++++ TASK INPUTS

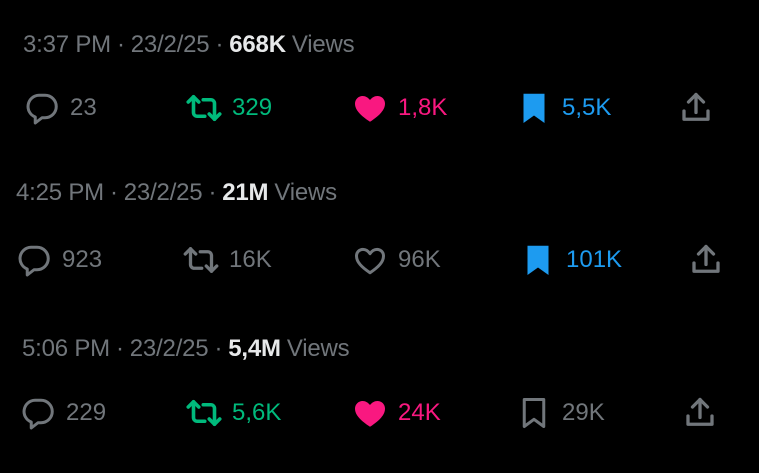 The width and height of the screenshot is (759, 473). What do you see at coordinates (67, 44) in the screenshot?
I see `post-time: 3:37 PM` at bounding box center [67, 44].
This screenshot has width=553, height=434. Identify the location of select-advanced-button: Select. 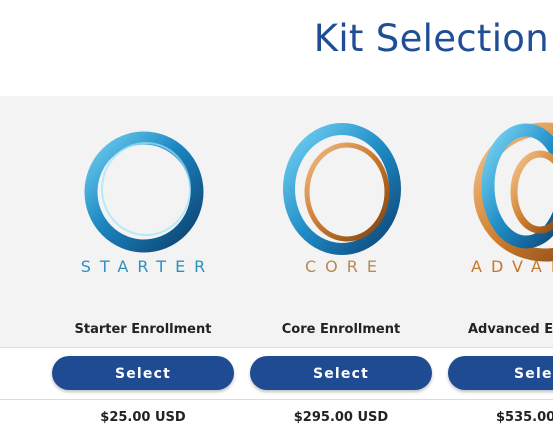
(500, 373).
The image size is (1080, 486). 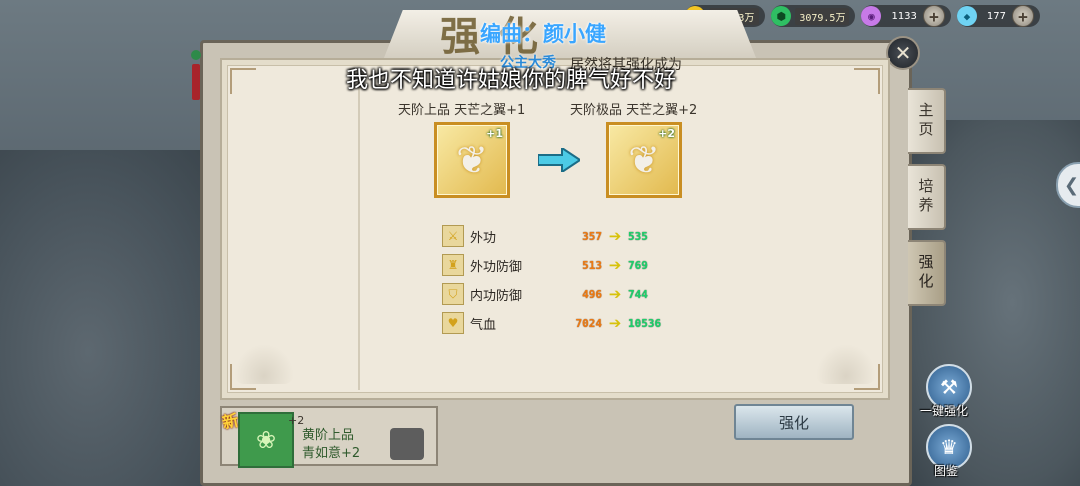 I want to click on tab-strengthen: 强化, so click(x=927, y=273).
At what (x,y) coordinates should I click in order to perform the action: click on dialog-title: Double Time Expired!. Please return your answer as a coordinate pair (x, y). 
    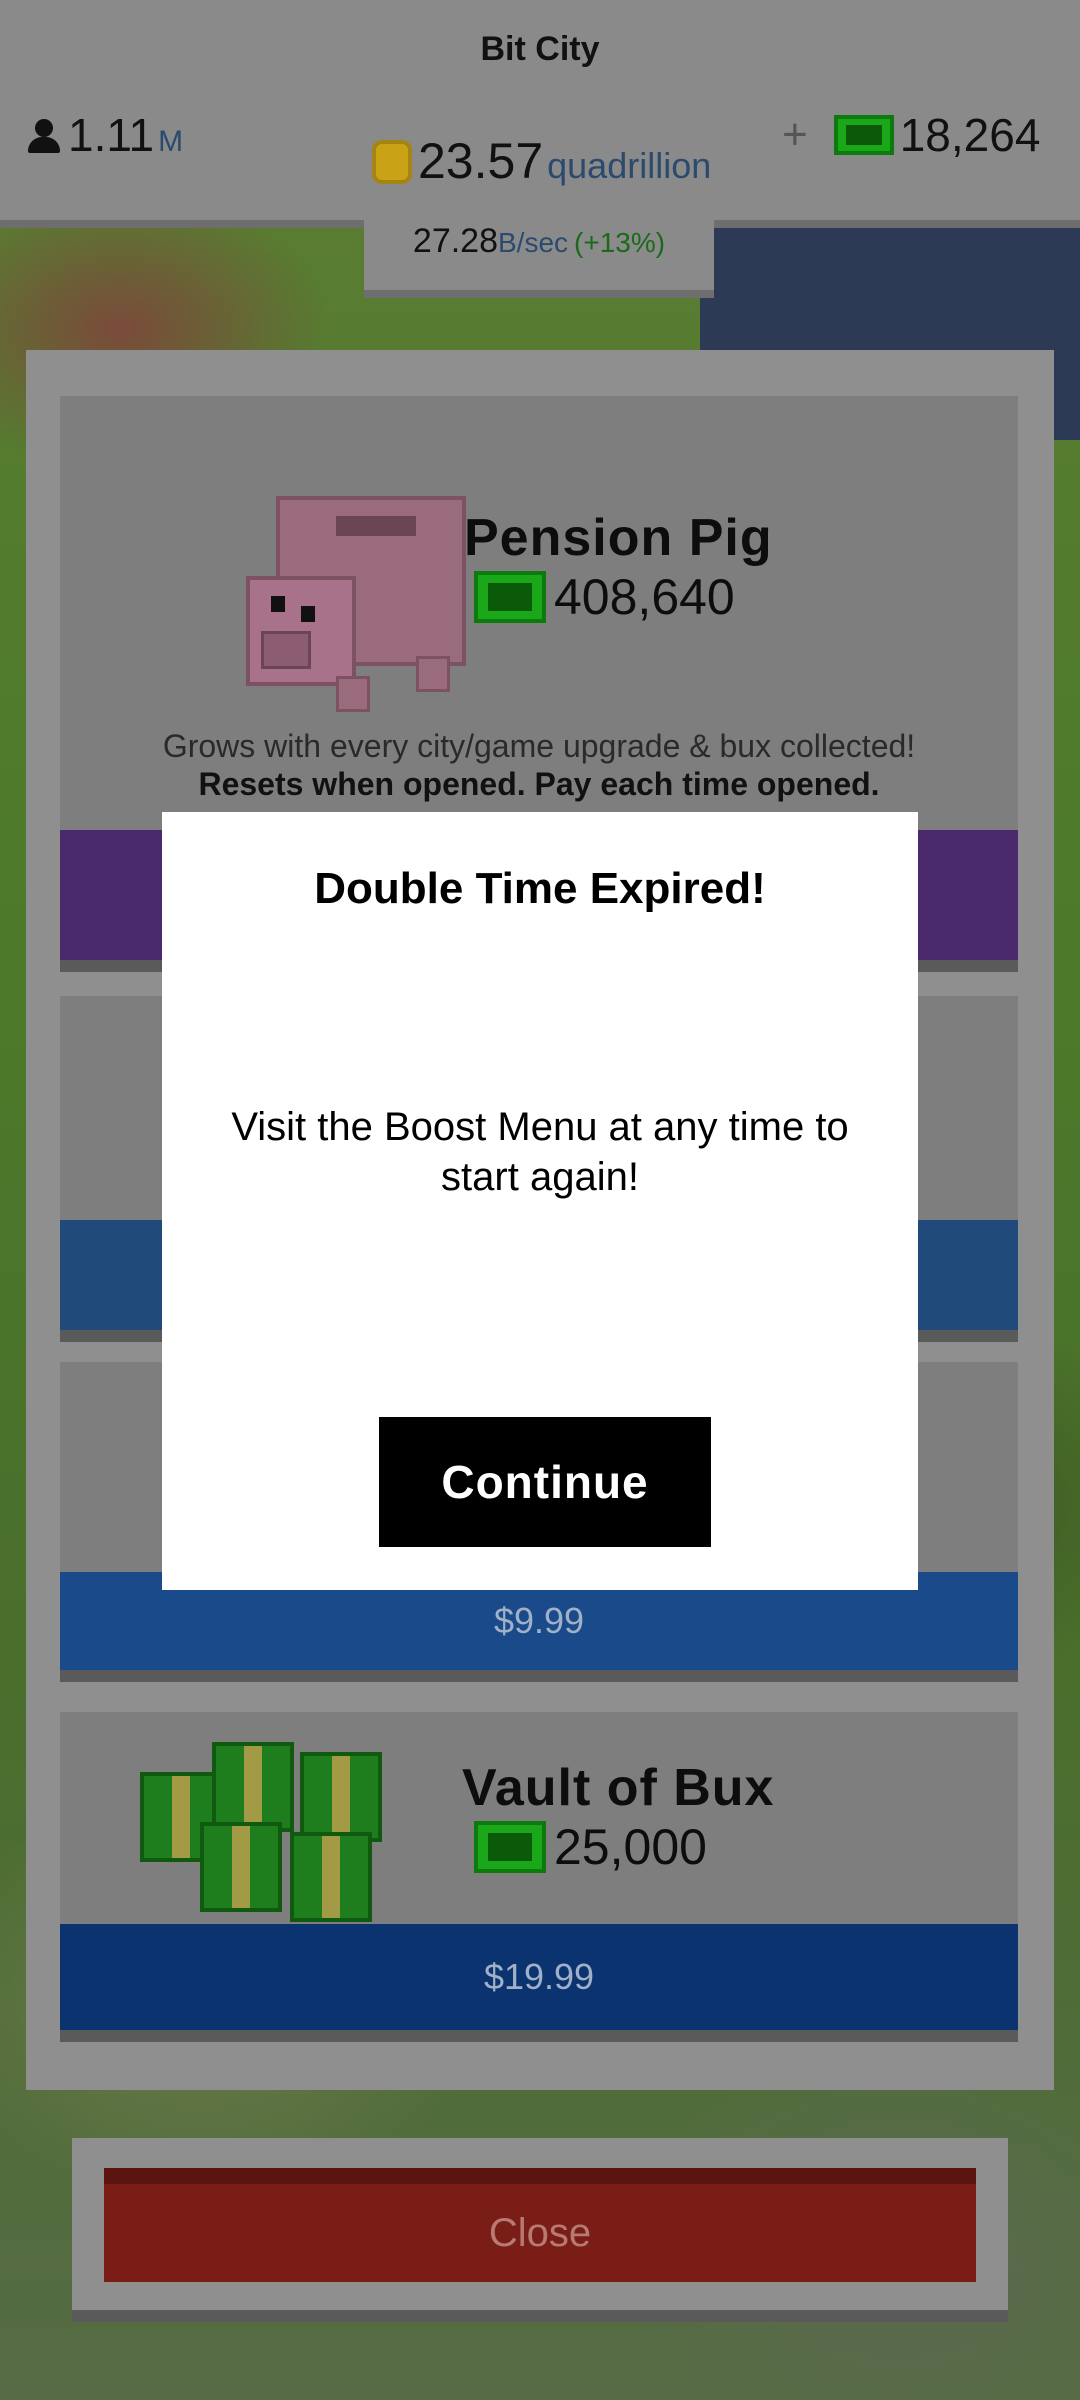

++++++++

**PROBLEM TO SOLVE**
Please copy the material word for word, from its first line through the line containing "(500, 373).", both ends included. Leave the pictures out of your copy.

**OUTPUT BELOW**
 The width and height of the screenshot is (759, 473). What do you see at coordinates (67, 44) in the screenshot?
I see `post-time: 3:37 PM` at bounding box center [67, 44].
This screenshot has width=553, height=434. Identify the location of select-advanced-button: Select. 
(500, 373).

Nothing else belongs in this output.